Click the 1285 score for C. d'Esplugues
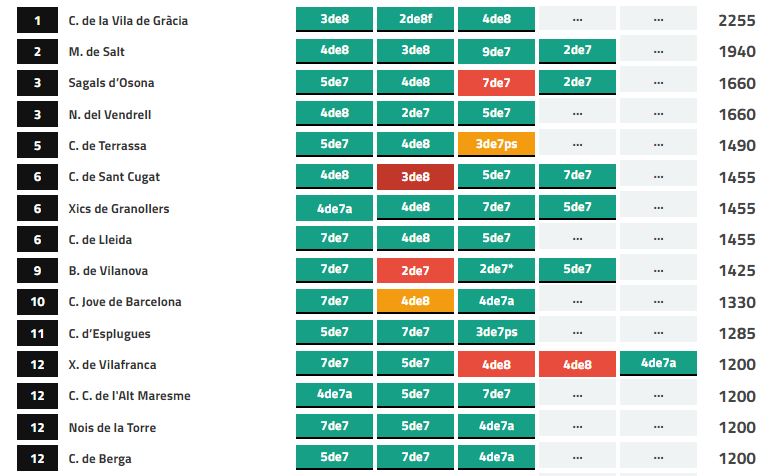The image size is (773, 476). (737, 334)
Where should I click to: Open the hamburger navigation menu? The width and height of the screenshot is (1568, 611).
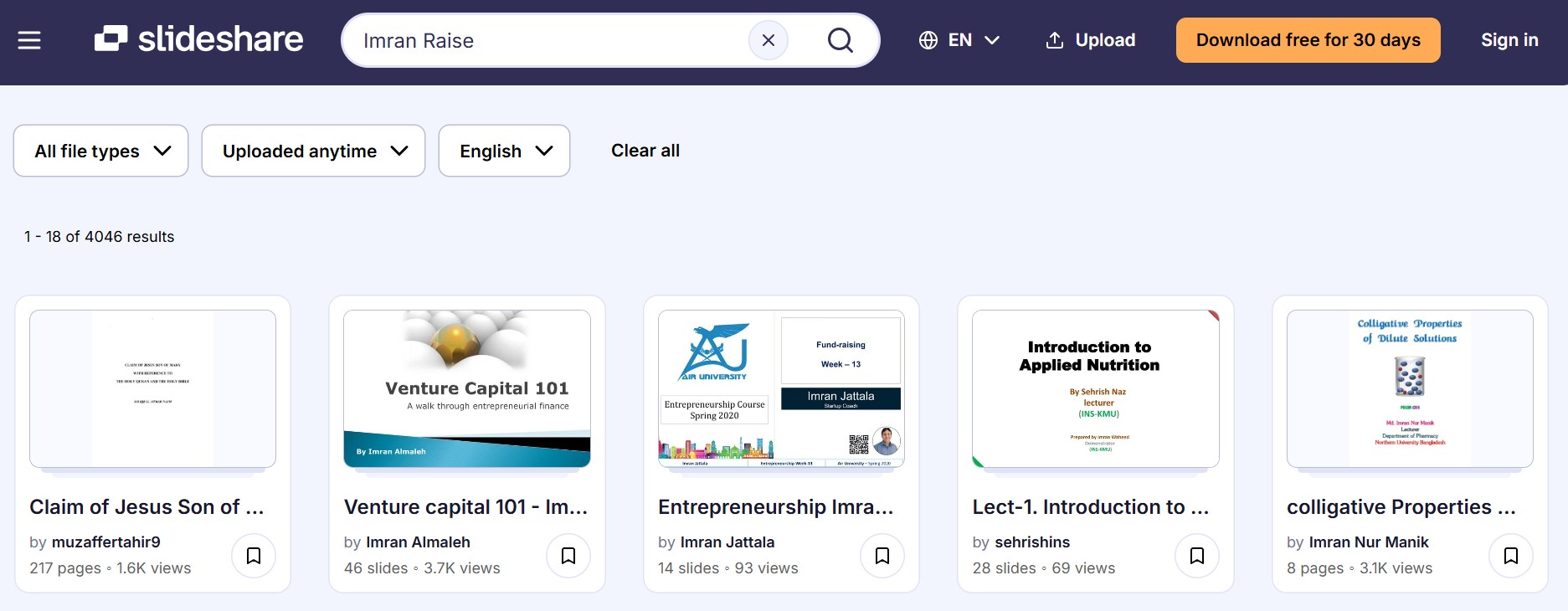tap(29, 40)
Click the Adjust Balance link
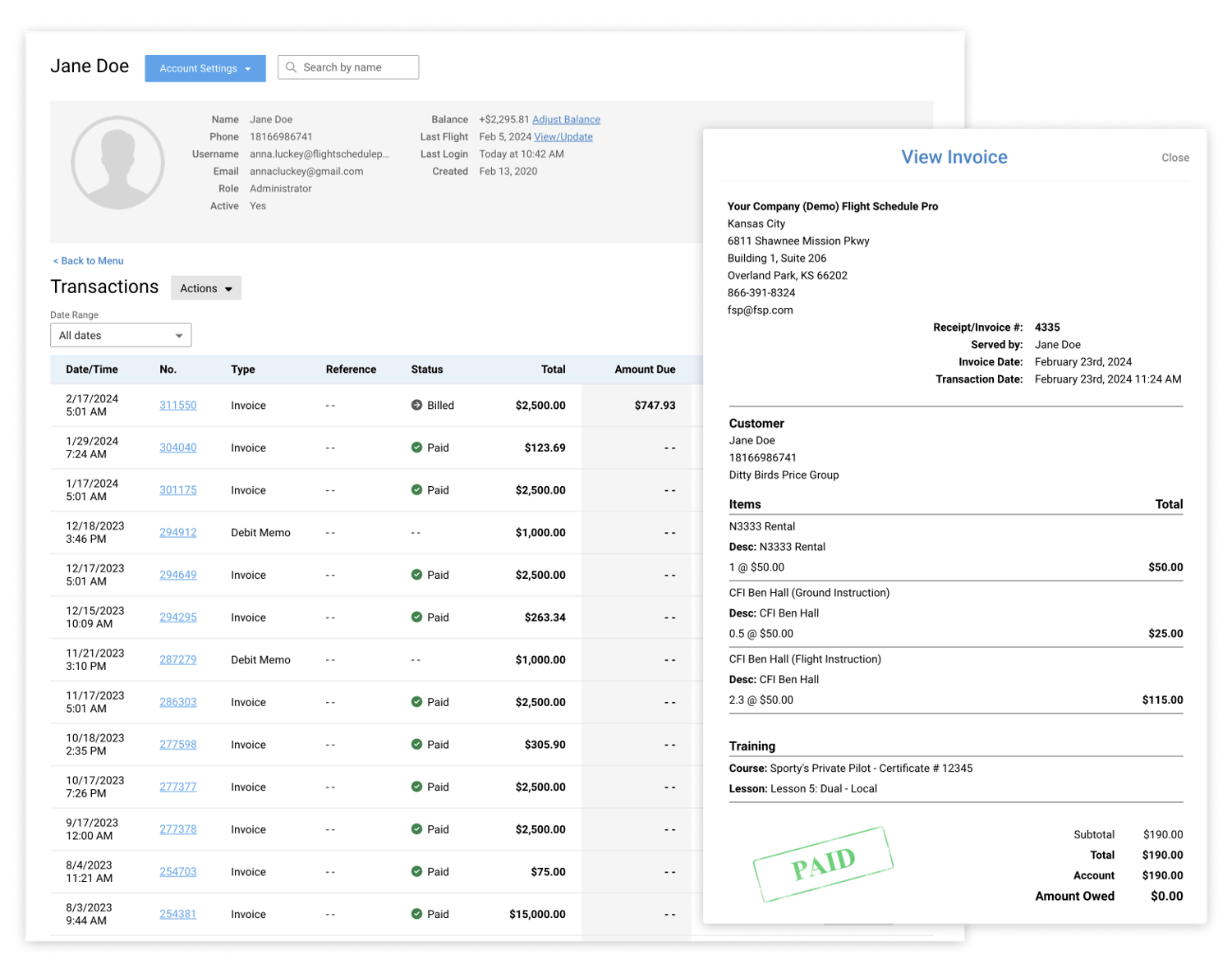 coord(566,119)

══════

YOUR OBJECTIVE
Pictures stay out of this copy. Retype exactly the lines from the one with "Where should I" through the last line of the data, both ends included, and nothing more.

ANSWER TO THIS TASK
Where should I click to: Open the hamburger navigation menu? The width and height of the screenshot is (1568, 611).
tap(29, 40)
Click the Adjust Balance link
 coord(566,119)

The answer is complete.